The problem: Starting at the first line below, copy through to the last line exactly.

Source data:
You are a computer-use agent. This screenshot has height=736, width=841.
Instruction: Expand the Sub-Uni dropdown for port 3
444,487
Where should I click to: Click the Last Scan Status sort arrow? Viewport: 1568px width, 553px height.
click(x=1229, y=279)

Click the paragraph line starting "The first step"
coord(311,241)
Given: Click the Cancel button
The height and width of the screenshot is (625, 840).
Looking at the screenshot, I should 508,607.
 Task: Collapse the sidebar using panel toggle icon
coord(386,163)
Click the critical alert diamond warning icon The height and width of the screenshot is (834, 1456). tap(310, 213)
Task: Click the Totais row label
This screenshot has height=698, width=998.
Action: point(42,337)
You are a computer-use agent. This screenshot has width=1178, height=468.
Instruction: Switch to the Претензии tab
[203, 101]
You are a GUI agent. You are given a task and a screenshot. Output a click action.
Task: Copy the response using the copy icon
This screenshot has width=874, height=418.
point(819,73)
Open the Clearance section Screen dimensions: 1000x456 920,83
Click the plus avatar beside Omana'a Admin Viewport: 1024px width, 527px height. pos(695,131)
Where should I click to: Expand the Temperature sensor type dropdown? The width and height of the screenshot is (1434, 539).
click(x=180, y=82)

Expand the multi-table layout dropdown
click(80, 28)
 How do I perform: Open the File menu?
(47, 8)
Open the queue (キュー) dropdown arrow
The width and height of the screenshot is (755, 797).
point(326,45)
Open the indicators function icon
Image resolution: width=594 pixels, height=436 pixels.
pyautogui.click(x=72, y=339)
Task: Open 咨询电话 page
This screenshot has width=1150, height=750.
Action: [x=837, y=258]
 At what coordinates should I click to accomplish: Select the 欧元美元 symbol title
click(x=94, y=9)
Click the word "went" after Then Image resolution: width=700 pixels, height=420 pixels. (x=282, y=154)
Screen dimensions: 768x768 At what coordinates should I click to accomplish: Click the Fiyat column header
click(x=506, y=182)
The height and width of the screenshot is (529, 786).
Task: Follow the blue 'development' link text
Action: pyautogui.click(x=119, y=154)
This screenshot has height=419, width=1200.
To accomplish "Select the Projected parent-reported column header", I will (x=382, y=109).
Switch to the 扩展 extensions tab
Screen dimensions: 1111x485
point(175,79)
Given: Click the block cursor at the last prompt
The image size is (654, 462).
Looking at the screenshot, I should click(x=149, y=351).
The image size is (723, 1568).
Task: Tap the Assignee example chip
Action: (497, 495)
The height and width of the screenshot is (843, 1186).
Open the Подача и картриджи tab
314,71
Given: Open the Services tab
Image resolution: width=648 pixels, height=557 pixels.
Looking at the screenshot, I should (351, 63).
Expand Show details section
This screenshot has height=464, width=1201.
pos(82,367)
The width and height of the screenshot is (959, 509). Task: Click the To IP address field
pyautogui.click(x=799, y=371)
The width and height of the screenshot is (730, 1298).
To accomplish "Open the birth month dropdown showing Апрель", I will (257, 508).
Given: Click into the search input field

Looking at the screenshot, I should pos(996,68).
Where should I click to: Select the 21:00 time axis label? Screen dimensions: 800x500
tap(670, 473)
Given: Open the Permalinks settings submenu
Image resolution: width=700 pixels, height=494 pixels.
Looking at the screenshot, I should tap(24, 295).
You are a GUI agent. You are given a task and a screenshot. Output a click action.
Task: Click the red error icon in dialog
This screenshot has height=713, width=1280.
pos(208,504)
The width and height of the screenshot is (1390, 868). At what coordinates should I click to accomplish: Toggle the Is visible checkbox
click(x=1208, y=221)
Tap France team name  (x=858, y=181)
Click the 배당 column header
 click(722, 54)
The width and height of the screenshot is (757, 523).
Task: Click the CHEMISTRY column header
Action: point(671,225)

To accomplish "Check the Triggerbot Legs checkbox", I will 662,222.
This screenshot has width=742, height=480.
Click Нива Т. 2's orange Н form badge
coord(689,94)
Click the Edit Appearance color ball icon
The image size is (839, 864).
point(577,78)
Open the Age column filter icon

Answer to the problem:
You are a computer-use agent. This screenshot has height=736, width=841.
Instruction: Expand the Sub-Uni dropdown for port 3
444,487
Where should I click to: Click the Last Scan Status sort arrow? Viewport: 1568px width, 553px height.
click(x=1229, y=279)

Click the paragraph line starting "The first step"
coord(311,241)
Given: Click the Cancel button
The height and width of the screenshot is (625, 840).
Looking at the screenshot, I should 508,607.
 Task: Collapse the sidebar using panel toggle icon
coord(386,163)
Click the critical alert diamond warning icon The height and width of the screenshot is (834, 1456). tap(310, 213)
Task: Click the Totais row label
This screenshot has height=698, width=998.
Action: point(42,337)
You are a computer-use agent. This screenshot has width=1178, height=468.
Instruction: Switch to the Претензии tab
[203, 101]
You are a GUI agent. You are given a task and a screenshot. Output a click action.
Task: Copy the response using the copy icon
This screenshot has width=874, height=418.
point(819,73)
Open the Clearance section Screen dimensions: 1000x456 920,83
Click the plus avatar beside Omana'a Admin Viewport: 1024px width, 527px height. pos(695,131)
Where should I click to: Expand the Temperature sensor type dropdown? The width and height of the screenshot is (1434, 539).
click(x=180, y=82)

Expand the multi-table layout dropdown
click(80, 28)
 How do I perform: Open the File menu?
(47, 8)
Open the queue (キュー) dropdown arrow
The width and height of the screenshot is (755, 797).
point(326,45)
Open the indicators function icon
Image resolution: width=594 pixels, height=436 pixels.
pyautogui.click(x=72, y=339)
Task: Open 咨询电话 page
This screenshot has width=1150, height=750.
Action: [x=837, y=258]
 At what coordinates should I click to accomplish: Select the 欧元美元 symbol title
click(x=94, y=9)
Click the word "went" after Then Image resolution: width=700 pixels, height=420 pixels. (x=282, y=154)
Screen dimensions: 768x768 At what coordinates should I click to accomplish: Click the Fiyat column header
click(x=506, y=182)
The height and width of the screenshot is (529, 786).
Task: Follow the blue 'development' link text
Action: pyautogui.click(x=119, y=154)
This screenshot has height=419, width=1200.
To accomplish "Select the Projected parent-reported column header", I will (x=382, y=109).
Switch to the 扩展 extensions tab
Screen dimensions: 1111x485
point(175,79)
Given: Click the block cursor at the last prompt
The image size is (654, 462).
Looking at the screenshot, I should click(x=149, y=351).
The image size is (723, 1568).
Task: Tap the Assignee example chip
Action: (497, 495)
The height and width of the screenshot is (843, 1186).
Open the Подача и картриджи tab
314,71
Given: Open the Services tab
Image resolution: width=648 pixels, height=557 pixels.
Looking at the screenshot, I should (351, 63).
Expand Show details section
This screenshot has height=464, width=1201.
pos(82,367)
The width and height of the screenshot is (959, 509). Task: Click the To IP address field
pyautogui.click(x=799, y=371)
The width and height of the screenshot is (730, 1298).
To accomplish "Open the birth month dropdown showing Апрель", I will (257, 508).
Given: Click into the search input field

Looking at the screenshot, I should pos(996,68).
Where should I click to: Select the 21:00 time axis label? Screen dimensions: 800x500
tap(670, 473)
Given: Open the Permalinks settings submenu
Image resolution: width=700 pixels, height=494 pixels.
Looking at the screenshot, I should tap(24, 295).
You are a GUI agent. You are given a task and a screenshot. Output a click action.
Task: Click the red error icon in dialog
This screenshot has height=713, width=1280.
pos(208,504)
The width and height of the screenshot is (1390, 868). At what coordinates should I click to accomplish: Toggle the Is visible checkbox
click(x=1208, y=221)
Tap France team name  (x=858, y=181)
Click the 배당 column header
 click(722, 54)
The width and height of the screenshot is (757, 523).
Task: Click the CHEMISTRY column header
Action: point(671,225)

To accomplish "Check the Triggerbot Legs checkbox", I will 662,222.
This screenshot has width=742, height=480.
Click Нива Т. 2's orange Н form badge
coord(689,94)
Click the Edit Appearance color ball icon
The image size is (839, 864).
point(577,78)
Open the Age column filter icon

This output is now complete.